- Rapp in 2008

Member of the Pennsylvania House of Representatives from the 65th district
- Incumbent
- Assumed office January 4, 2005
- Preceded by: Jim Lynch

Personal details
- Born: February 23, 1951 (age 75) Sligo, Pennsylvania, U.S.
- Party: Republican
- Children: 3
- Education: Slippery Rock State College
- Alma mater: Warren Area High School
- Website: www.reprapp.com

= Kathy Rapp =

American politician

Kathy L. Rapp (born February 23, 1951) is an American politician and current Republican member of the Pennsylvania House of Representatives from the 65th District.

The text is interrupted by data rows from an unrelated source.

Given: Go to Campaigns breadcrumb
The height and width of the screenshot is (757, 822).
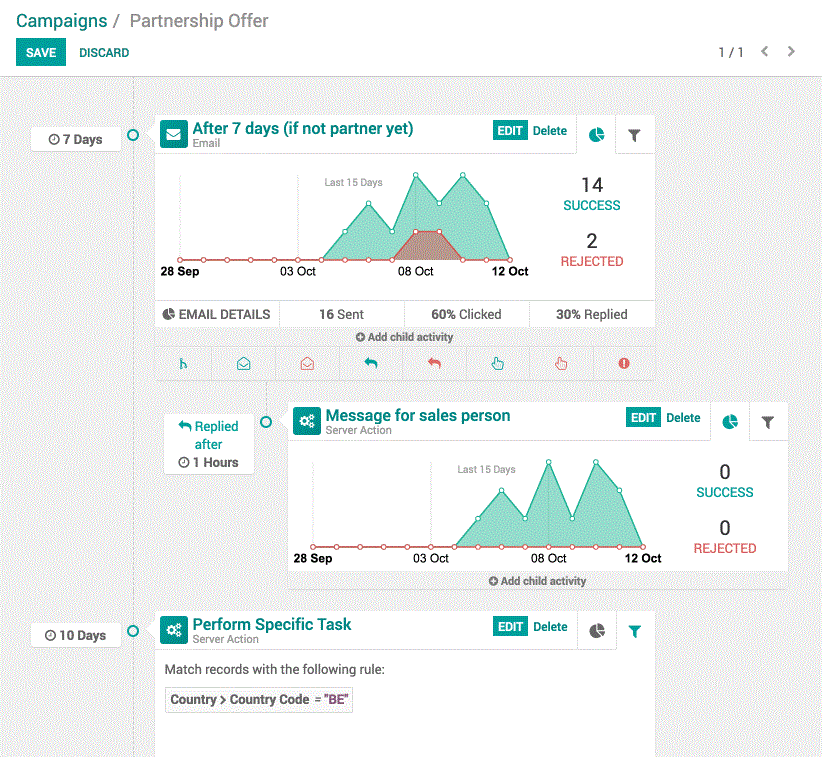Looking at the screenshot, I should (x=61, y=20).
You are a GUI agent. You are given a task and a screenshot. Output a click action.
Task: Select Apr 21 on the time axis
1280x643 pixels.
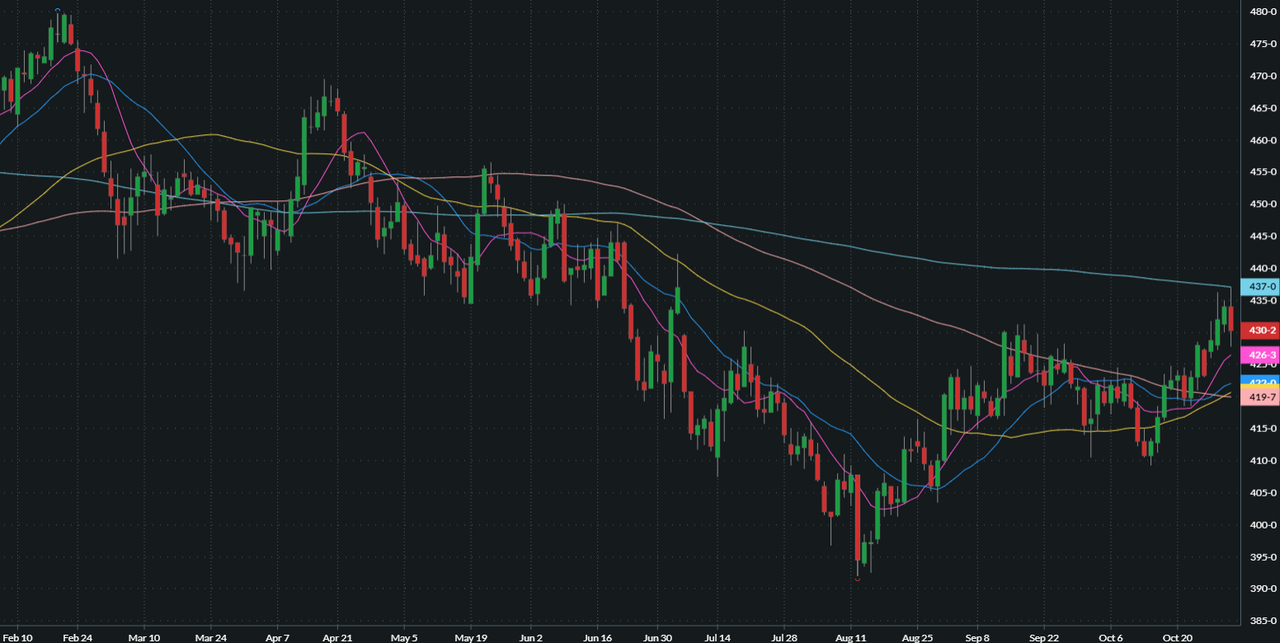[338, 636]
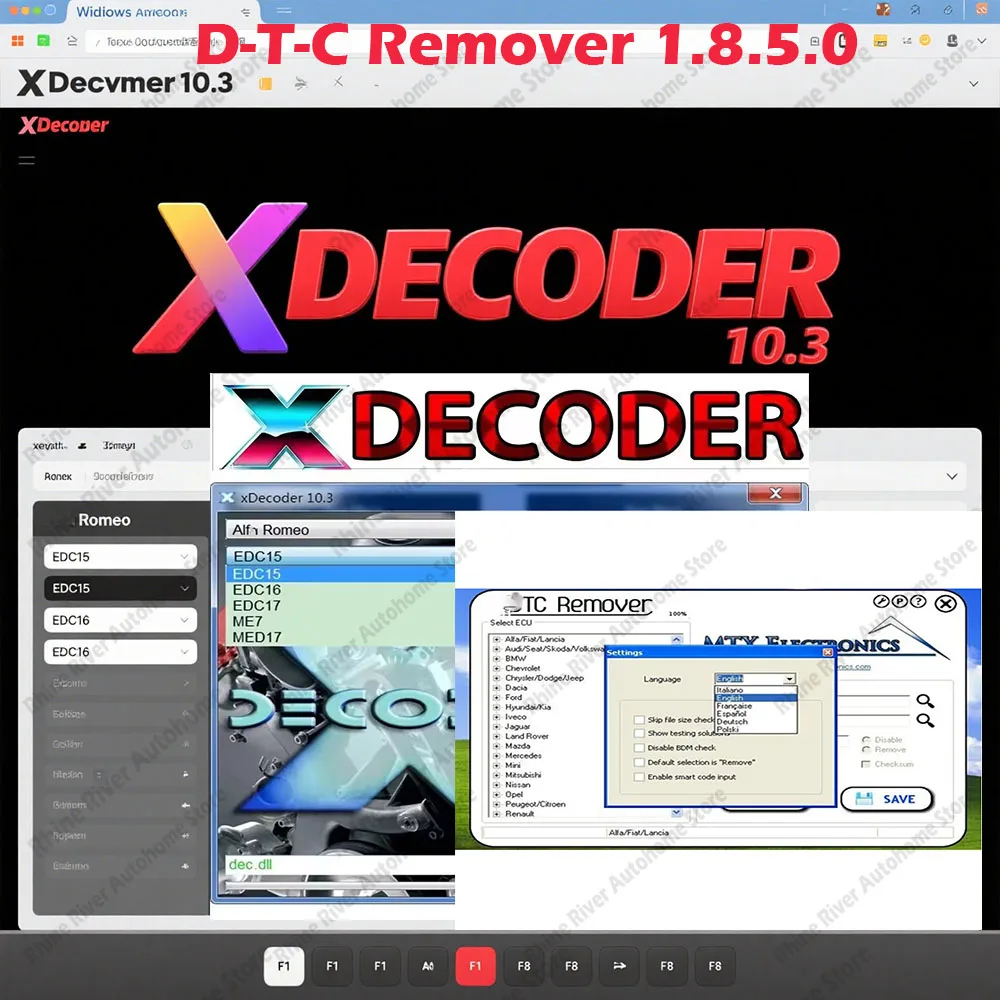
Task: Select the red F1 key at the bottom
Action: click(x=476, y=966)
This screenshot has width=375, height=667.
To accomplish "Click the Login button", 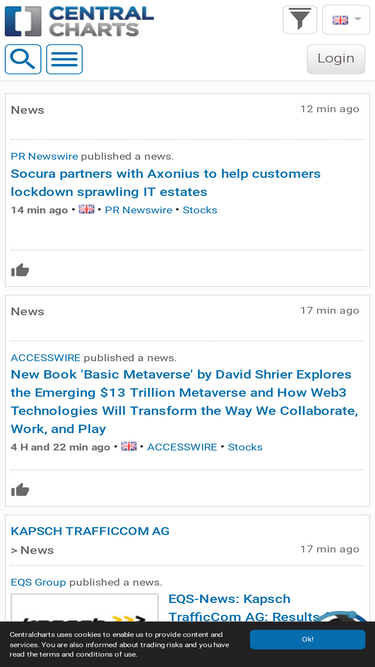I will pos(336,59).
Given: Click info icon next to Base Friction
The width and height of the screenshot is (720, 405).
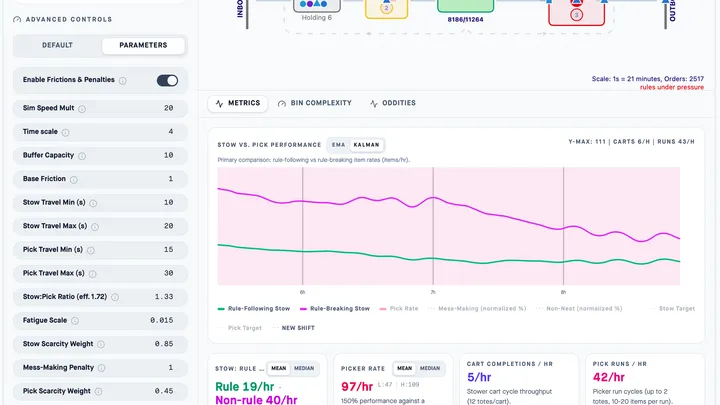Looking at the screenshot, I should click(73, 179).
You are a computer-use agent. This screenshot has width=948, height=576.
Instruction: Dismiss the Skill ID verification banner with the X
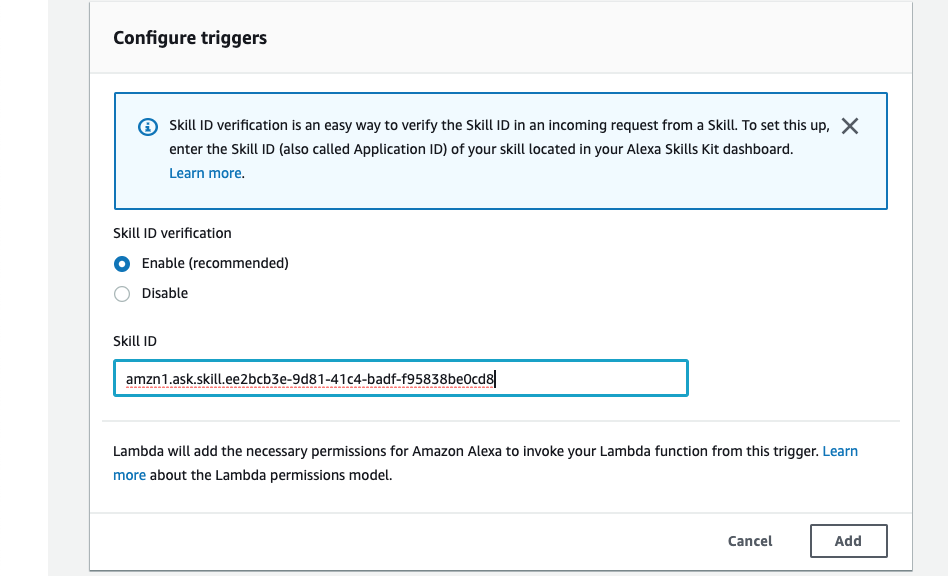pyautogui.click(x=849, y=127)
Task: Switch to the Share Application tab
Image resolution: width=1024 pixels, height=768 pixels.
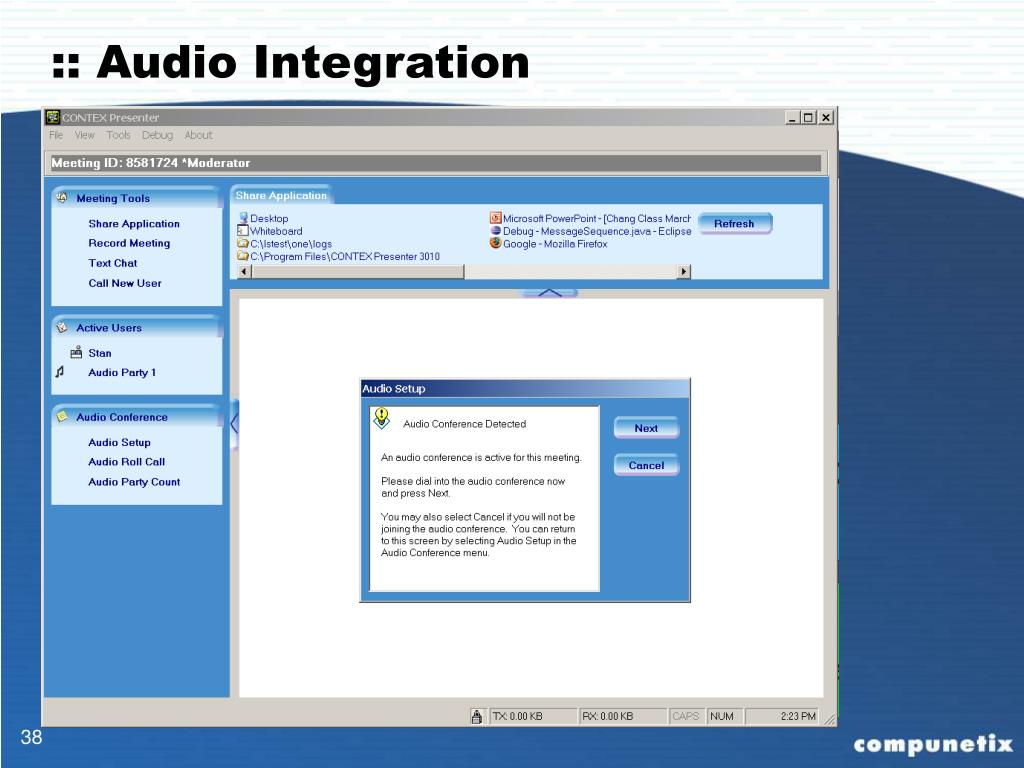Action: (281, 195)
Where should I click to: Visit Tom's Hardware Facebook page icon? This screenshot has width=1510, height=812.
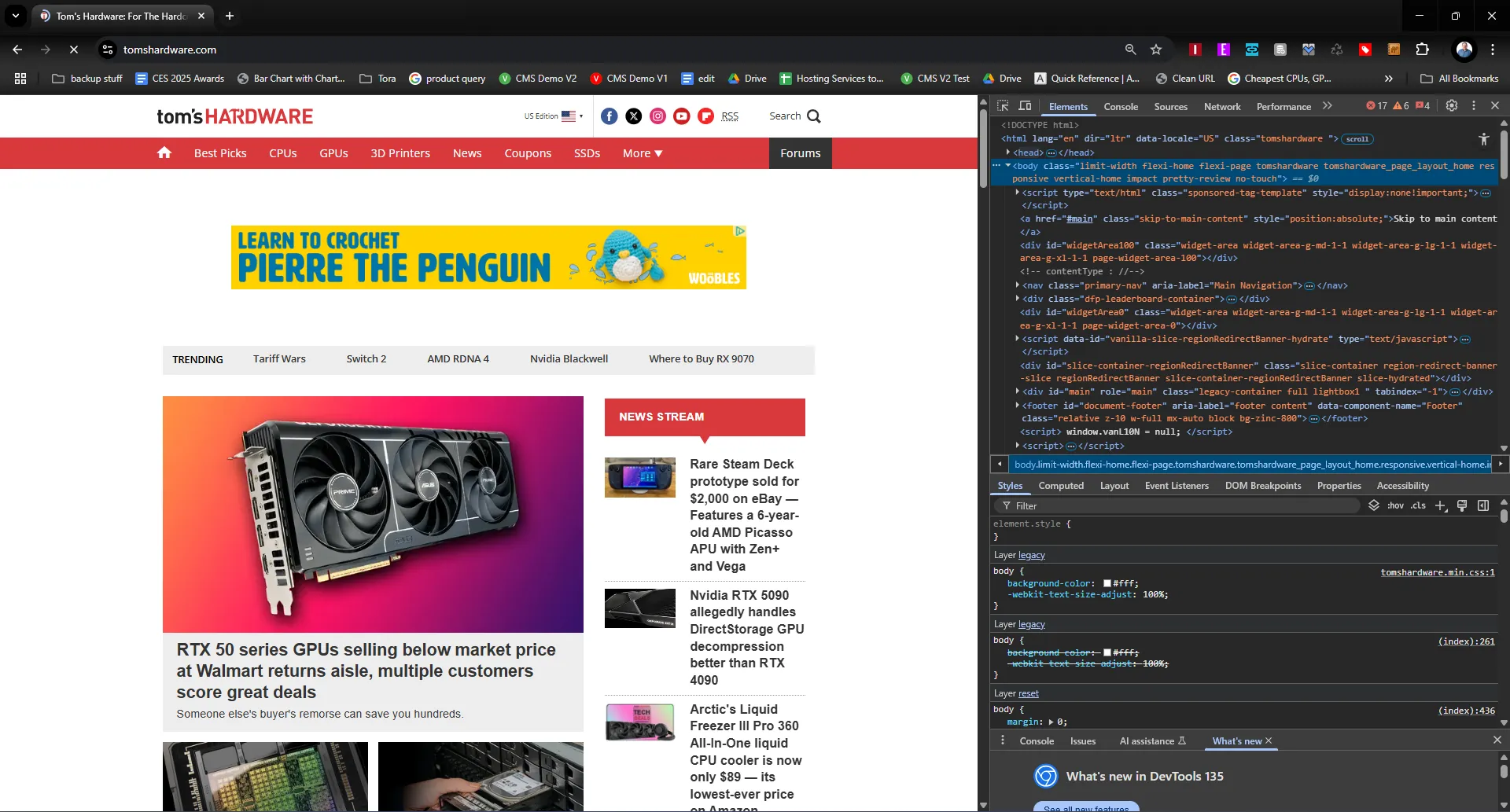coord(610,116)
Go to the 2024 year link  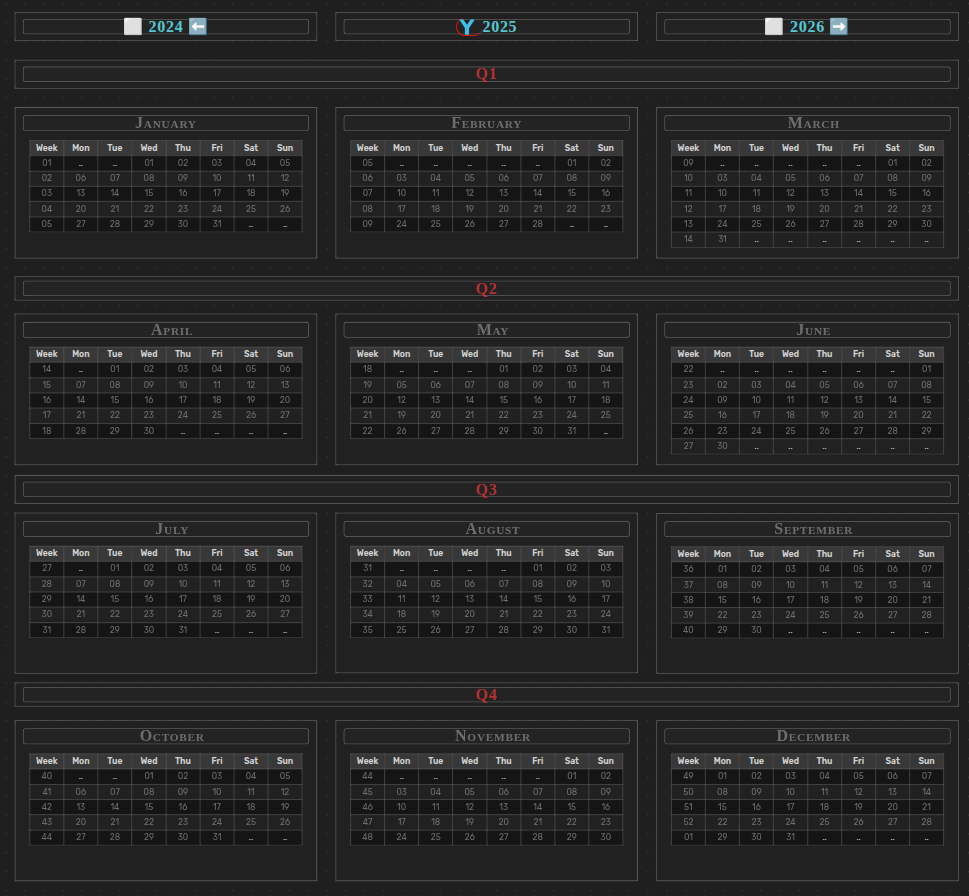coord(166,27)
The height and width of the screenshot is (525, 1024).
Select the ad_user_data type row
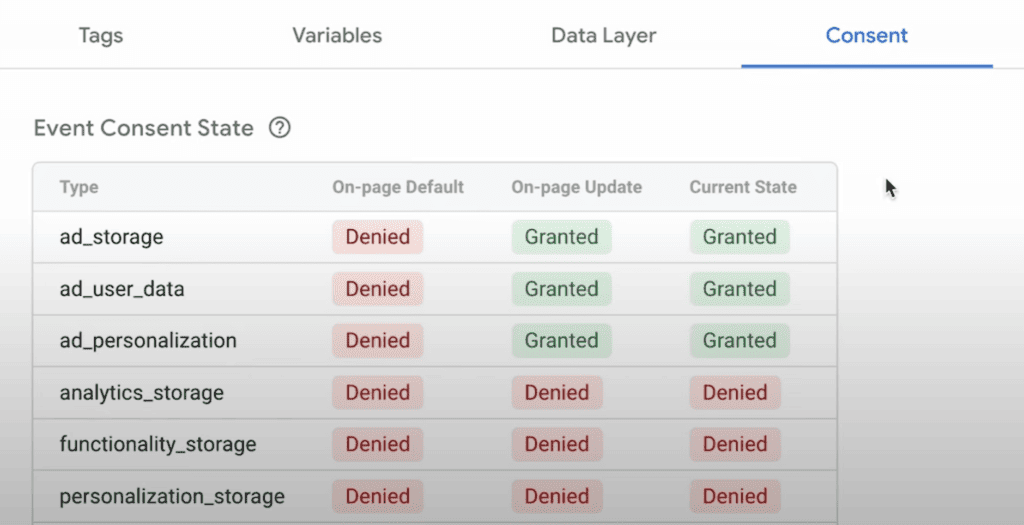[122, 289]
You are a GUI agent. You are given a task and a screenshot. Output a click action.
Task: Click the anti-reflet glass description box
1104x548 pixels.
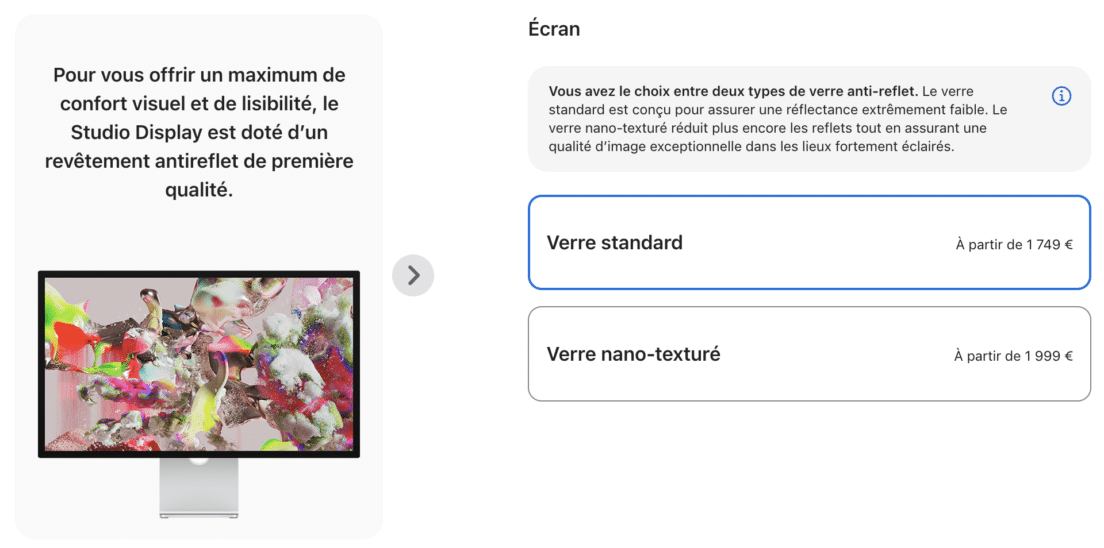809,119
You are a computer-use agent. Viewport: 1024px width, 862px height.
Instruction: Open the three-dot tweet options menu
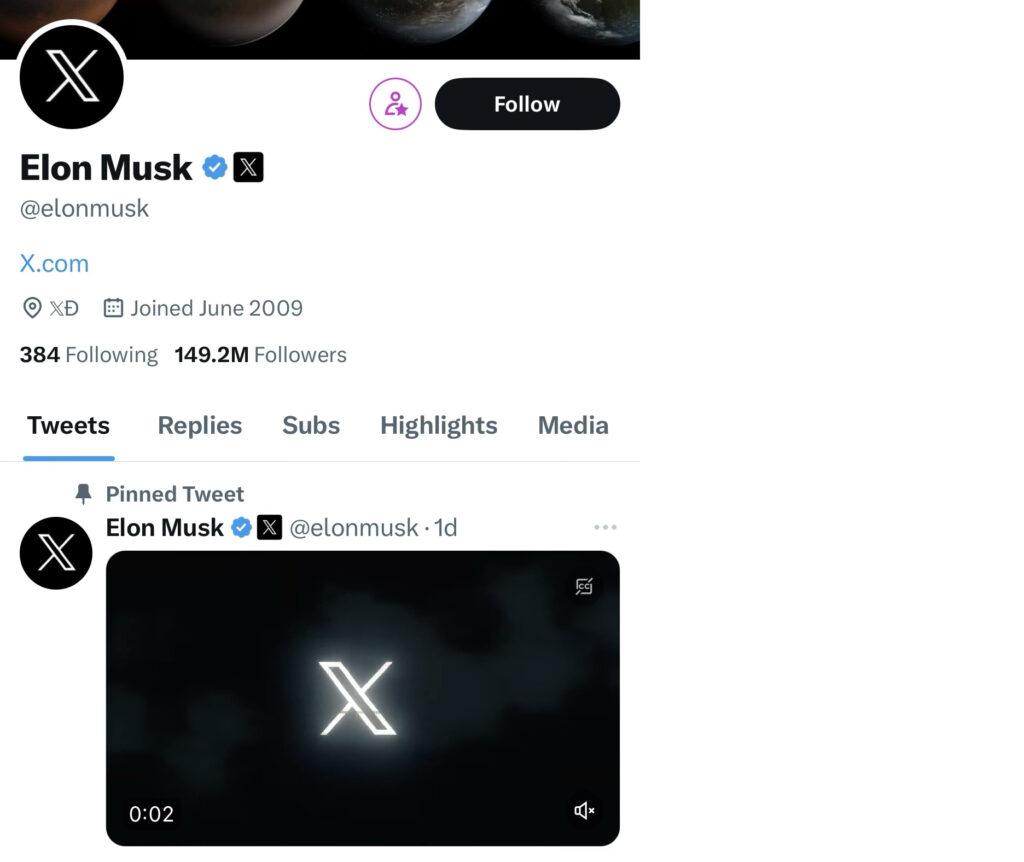tap(605, 527)
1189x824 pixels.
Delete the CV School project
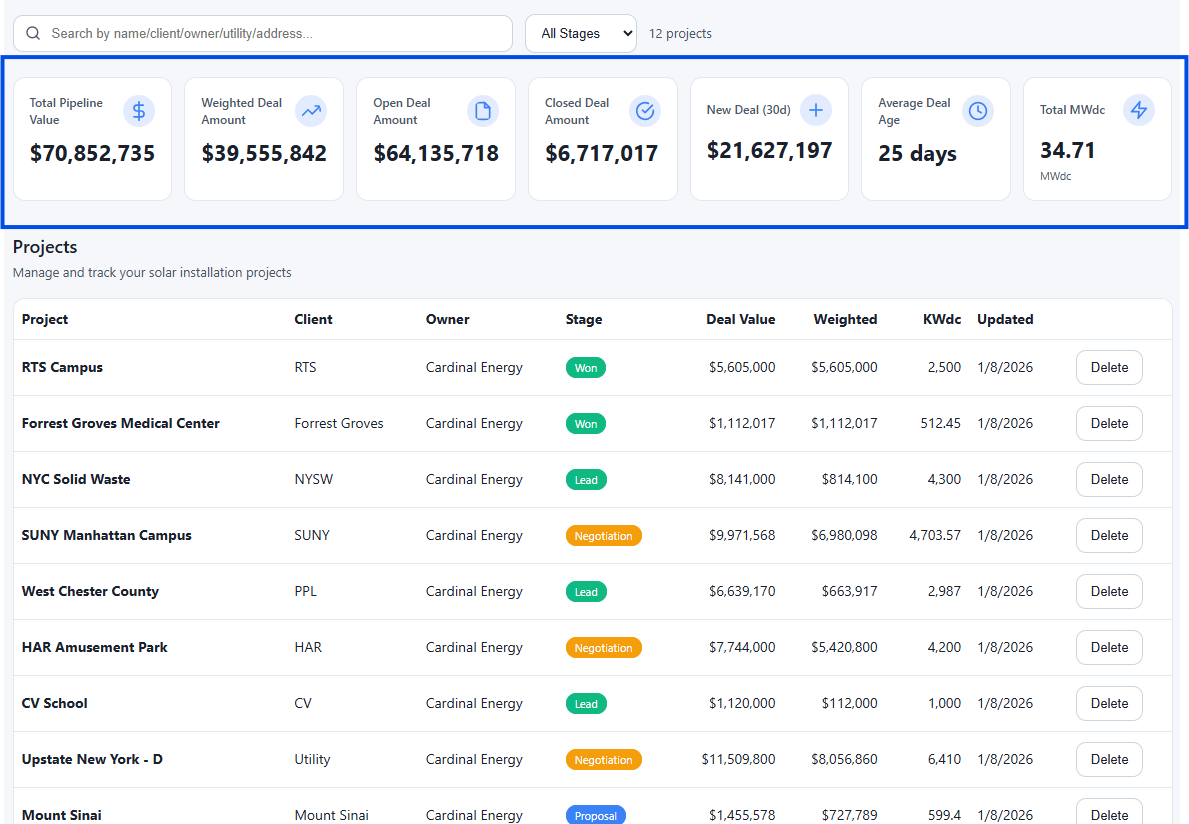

==Early life and education==
Rapp was born on February 23, 1951, in Sligo, Pennsylvania. She graduated from Warren Area High School in 1969 and later attended Bryant & Stratton College. She earned her paralegal certification from Slippery Rock State College.

==Career==
Prior to elective office, Rapp served as a community relations representative with Beverly Health Care in Warren, Pennsylvania. She volunteered for the Parent Education Network in York, Pennsylvania. She also worked as a compliance monitor with the Pennsylvania Department of Education, where she helped examine special education programs and served as a consultant with the Parent Education Network.

===Pennsylvania House of Representatives===
Rapp was first elected to the represent the 65th District in the Pennsylvania House of Representatives in 2004. She has since won re-election to nine more consecutive terms.

==Political positions==
Rapp was "very much" opposed to legalizing medical cannabis in Pennsylvania, believing that it could open the door to full adult use cannabis legalization.

In 2020, Rapp was among 26 Pennsylvania House Republicans who called for the reversal of Joe Biden's certification as the winner of Pennsylvania's electoral votes in the 2020 United States presidential election, citing false claims of election irregularities.

==Personal life==
Rapp lives in Warren, Pennsylvania. She has three children and seven grandchildren.